Published: Thu, December 07, 2017
Money | By Armando Alvarado

Feds planning to push back delivery date for new fighter jets

Feds planning to push back delivery date for new fighter jets

Word of the likely delay comes with the government moving ahead with the purchase of used fighter jets from Australia as a temporary stopgap alongside its existing CF-18s, rather than the original plan of buying brand new Super Hornets from US aerospace giant Boeing Co.

Government and industry sources said the Australia deal will be announced as early as next week, with the Royal Canadian Air Force needing 28 to 30 used F/A-18 fighter jets to meet its worldwide commitments.

The decision comes after the U.S. Commerce Department levied a 300 percent tariff on each Bombardier C Series jet delivered to the U.S., following accusations from Boeing that the Canadian industrial giant was receiving unfair government subsidies.

Featured image courtesy of Wikipedia. RCAF now operates an ageing fleet of CF-18 fighters, which is due for replacement sometime in the next decade.

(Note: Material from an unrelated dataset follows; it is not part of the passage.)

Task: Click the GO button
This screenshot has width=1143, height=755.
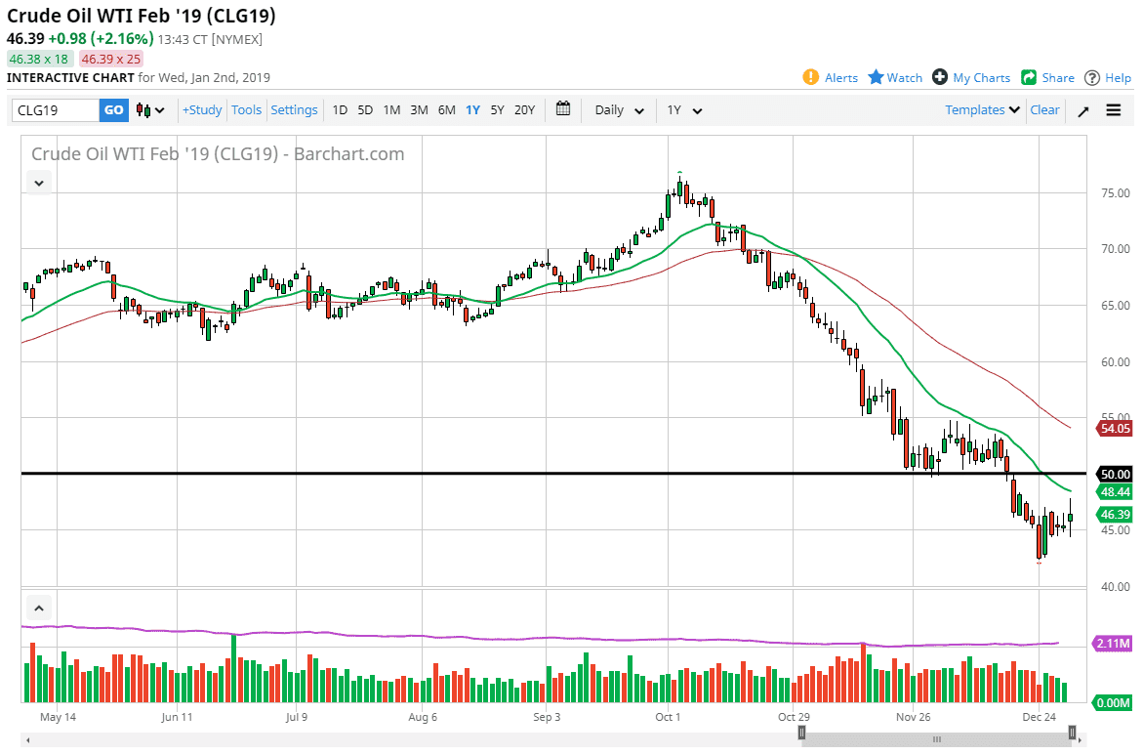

The offices of Public Works Minister Carla Qualtrough and Defence Minister Harjit Sajjan, who share responsibility for military procurement in Canada, both declined to comment. "With Canada, it was about $17 billion", the president said Tuesday in a meeting with Senate Republicans, according to Canadian news site Global News. "It would be a deeply unfortunate outcome", he said.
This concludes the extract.